Work required –
Reproduce the opening lines of the records exactly, up to and including the line in which "3.รูปแบบบทวิจารณ์หนังสือ (30, 2145)" occurs.

Data supplied –
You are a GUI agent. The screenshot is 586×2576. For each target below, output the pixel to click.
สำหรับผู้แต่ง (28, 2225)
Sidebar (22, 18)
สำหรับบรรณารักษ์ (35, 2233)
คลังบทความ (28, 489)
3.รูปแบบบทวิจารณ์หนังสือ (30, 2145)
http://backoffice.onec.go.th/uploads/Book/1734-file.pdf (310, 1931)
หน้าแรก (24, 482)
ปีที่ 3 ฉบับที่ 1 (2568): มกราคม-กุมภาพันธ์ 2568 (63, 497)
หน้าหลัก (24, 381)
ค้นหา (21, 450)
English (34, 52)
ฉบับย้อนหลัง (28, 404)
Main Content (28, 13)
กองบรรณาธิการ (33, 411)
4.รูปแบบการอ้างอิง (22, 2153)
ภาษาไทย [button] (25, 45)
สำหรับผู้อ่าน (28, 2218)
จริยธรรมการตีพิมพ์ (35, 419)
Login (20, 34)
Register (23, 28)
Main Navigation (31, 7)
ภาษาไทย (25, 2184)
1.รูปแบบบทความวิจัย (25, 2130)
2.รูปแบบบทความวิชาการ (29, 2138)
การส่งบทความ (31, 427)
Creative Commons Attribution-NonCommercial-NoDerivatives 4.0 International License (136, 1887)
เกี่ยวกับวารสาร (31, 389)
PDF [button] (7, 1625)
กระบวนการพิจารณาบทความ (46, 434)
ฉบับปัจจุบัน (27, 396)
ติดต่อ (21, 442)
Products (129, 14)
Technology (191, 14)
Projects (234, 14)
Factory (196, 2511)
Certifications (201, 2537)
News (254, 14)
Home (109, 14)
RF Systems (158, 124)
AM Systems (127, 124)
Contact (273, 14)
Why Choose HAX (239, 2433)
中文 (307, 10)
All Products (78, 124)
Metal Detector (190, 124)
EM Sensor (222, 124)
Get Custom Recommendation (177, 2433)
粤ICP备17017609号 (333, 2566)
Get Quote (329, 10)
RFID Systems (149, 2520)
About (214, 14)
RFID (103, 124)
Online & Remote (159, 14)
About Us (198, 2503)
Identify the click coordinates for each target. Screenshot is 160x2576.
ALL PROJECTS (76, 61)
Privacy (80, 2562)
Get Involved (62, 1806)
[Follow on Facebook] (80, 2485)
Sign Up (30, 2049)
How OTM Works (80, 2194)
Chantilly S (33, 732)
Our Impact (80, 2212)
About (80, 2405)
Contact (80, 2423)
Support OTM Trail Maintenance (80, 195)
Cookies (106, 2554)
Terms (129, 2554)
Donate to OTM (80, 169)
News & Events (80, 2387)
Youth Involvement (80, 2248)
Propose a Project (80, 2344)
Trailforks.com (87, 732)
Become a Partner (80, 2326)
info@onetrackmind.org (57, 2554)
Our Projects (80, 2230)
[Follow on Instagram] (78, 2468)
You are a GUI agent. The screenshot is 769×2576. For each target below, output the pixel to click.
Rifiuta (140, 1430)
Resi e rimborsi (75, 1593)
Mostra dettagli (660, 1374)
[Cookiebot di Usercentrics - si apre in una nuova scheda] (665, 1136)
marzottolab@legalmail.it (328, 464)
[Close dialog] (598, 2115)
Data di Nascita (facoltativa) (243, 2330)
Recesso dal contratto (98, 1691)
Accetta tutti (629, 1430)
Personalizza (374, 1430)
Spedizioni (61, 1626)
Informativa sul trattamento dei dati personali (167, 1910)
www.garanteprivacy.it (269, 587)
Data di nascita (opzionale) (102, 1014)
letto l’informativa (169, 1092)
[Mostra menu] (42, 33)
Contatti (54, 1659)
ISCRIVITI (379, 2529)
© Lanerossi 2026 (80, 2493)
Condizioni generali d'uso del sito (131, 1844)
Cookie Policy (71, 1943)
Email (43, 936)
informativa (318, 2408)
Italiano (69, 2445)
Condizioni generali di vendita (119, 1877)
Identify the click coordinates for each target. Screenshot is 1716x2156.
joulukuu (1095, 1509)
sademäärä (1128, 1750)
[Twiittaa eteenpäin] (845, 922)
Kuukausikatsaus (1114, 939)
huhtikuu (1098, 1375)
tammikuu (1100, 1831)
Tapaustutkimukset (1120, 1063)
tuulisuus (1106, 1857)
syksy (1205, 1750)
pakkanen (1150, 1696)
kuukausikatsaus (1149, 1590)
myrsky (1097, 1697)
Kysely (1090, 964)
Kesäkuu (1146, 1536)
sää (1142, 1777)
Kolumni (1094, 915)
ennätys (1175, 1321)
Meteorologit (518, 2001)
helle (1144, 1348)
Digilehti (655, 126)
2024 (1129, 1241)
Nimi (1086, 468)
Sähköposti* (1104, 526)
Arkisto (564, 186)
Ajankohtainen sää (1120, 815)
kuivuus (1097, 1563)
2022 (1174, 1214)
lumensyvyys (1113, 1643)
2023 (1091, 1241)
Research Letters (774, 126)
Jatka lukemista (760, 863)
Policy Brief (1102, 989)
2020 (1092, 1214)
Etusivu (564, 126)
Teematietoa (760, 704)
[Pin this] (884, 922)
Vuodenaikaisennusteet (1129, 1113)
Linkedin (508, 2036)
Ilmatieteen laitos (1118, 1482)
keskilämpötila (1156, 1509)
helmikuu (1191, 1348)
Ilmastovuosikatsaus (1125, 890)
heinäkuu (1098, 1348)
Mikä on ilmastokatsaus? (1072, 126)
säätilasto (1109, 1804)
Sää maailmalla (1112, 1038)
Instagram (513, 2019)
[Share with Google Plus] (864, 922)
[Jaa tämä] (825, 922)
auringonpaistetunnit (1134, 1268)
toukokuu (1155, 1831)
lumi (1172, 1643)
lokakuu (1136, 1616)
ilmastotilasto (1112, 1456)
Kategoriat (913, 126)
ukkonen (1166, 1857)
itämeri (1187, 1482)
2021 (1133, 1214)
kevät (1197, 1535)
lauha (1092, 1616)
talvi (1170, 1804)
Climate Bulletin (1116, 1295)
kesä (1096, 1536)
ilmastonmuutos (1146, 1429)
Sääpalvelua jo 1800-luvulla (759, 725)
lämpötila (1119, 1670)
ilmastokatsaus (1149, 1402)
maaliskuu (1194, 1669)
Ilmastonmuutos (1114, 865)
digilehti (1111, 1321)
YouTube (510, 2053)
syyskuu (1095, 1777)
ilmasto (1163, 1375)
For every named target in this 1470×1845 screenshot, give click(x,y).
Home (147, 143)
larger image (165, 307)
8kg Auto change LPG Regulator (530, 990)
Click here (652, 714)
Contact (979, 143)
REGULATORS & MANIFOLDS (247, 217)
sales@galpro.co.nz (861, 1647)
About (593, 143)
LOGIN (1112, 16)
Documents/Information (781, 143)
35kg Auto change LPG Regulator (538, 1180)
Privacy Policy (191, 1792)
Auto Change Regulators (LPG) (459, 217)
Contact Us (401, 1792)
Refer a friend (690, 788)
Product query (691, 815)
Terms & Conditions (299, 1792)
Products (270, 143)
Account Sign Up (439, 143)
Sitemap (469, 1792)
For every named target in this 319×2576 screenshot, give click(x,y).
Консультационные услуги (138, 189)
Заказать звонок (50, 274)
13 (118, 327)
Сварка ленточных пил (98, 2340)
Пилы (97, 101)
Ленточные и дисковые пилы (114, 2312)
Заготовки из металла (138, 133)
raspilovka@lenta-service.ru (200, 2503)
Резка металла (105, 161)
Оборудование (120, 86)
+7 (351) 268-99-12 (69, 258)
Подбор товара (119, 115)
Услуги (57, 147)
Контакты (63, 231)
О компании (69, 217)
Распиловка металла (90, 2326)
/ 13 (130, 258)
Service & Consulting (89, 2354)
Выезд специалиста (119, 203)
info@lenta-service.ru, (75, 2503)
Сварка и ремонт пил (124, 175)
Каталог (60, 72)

Solution to this task –
You are a GUI agent. The screenshot is 586×2576. For each target below, output the pixel to click.
สำหรับผู้แต่ง (28, 2225)
Sidebar (22, 18)
สำหรับบรรณารักษ์ (35, 2233)
คลังบทความ (28, 489)
3.รูปแบบบทวิจารณ์หนังสือ (30, 2145)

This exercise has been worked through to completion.